Put 4 ounces of chocolate chips into a heatproof bowl and turn into a liquid or as close as you can get. Since I’m lactose intolerant I replaced the heavy cream with almond milk, so you pour the warmed almond milk into the chocolate and mix until combined and smooth to make gnash.(It tastes the exact same as if you used heavy cream)
Once the cookies/muffins are cooled then I took them out of the pan using a knife. I put them on a cutting board and poured the gnash into the cookie/muffin cups. Next I made my chocolate glue. The recipe say’s to use two oz of chocolate chips but that’s not enough so you should use 4 oz , and put it in the microwave for 50 sec. and mix it around. Put the glue in the freezer for 10 minutes or more so it can cool. While it’s cooling take your strongest pair of scissors and cut the curved part of the candy cane to make a handle. Once the chocolate has cooled take it out of the freezer and dip the sides of the candy canes in the chocolate and press it vertically on the mini hot chocolates. Let these set in the fridge for 1 hour.

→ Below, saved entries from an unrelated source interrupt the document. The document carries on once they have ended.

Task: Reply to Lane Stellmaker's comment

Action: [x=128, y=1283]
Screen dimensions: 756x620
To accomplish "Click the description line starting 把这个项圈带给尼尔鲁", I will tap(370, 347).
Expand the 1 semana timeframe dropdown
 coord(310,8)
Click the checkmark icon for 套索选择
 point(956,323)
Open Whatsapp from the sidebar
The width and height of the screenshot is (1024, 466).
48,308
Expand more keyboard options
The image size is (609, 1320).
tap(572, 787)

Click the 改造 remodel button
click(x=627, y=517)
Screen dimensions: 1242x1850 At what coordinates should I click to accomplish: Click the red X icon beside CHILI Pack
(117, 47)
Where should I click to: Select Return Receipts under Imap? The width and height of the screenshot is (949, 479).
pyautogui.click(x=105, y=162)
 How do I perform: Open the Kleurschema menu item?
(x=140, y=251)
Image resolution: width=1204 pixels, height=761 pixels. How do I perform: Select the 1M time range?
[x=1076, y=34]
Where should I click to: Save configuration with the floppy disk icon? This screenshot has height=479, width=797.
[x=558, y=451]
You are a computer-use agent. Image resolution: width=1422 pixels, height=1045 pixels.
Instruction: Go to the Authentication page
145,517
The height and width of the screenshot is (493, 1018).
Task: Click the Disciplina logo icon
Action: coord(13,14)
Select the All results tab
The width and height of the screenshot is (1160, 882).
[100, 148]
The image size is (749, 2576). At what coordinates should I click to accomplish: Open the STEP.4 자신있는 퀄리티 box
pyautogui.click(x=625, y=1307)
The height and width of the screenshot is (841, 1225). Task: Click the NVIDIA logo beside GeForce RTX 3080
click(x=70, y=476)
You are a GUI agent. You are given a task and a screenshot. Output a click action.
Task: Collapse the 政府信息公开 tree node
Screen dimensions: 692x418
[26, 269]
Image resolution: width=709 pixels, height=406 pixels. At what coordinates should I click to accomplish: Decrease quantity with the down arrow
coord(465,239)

After you take the hot chocolate mugs out of the fridge, place three mini marshmallows on the top of each of the hot chocolate mugs. After that put the vanilla frosting in a piping bag and do a dollop of frosting on each marshmallow. After that I poured red, green, and white sprinkles out of the container and placed one of each color sprinkle on the mini hot chocolate’s frosting.
After you completed that YOUR DONE!!! Please enjoy your mini hot chocolates! (they’re  great for parties!)